▶ Aim of the task
Go through the entries one line at a time, and gather every line that has the word "resolution".

▶ Material for this task
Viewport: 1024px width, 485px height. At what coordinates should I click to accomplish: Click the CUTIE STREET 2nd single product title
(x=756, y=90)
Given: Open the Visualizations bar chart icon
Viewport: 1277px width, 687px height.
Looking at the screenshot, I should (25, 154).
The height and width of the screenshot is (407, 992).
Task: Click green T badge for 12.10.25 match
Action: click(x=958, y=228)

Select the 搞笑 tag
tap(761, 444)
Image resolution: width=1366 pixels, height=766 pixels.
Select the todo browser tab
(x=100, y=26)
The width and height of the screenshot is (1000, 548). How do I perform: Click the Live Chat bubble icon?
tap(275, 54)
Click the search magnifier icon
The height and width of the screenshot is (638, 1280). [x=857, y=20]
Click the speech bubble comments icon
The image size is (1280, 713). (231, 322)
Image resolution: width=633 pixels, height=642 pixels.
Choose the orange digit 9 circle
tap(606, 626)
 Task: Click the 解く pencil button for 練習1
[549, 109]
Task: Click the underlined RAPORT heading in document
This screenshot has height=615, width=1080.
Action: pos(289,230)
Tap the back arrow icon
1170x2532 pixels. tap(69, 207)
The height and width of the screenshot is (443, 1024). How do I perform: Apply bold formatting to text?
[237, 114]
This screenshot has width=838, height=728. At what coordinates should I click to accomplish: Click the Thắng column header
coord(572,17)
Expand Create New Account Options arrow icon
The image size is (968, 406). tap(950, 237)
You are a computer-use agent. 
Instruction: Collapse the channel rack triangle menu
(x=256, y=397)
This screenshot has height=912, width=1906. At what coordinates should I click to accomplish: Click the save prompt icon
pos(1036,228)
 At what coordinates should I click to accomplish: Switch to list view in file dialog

▶ Answer space
Image resolution: width=1366 pixels, height=766 pixels.
Image resolution: width=633 pixels, height=642 pixels.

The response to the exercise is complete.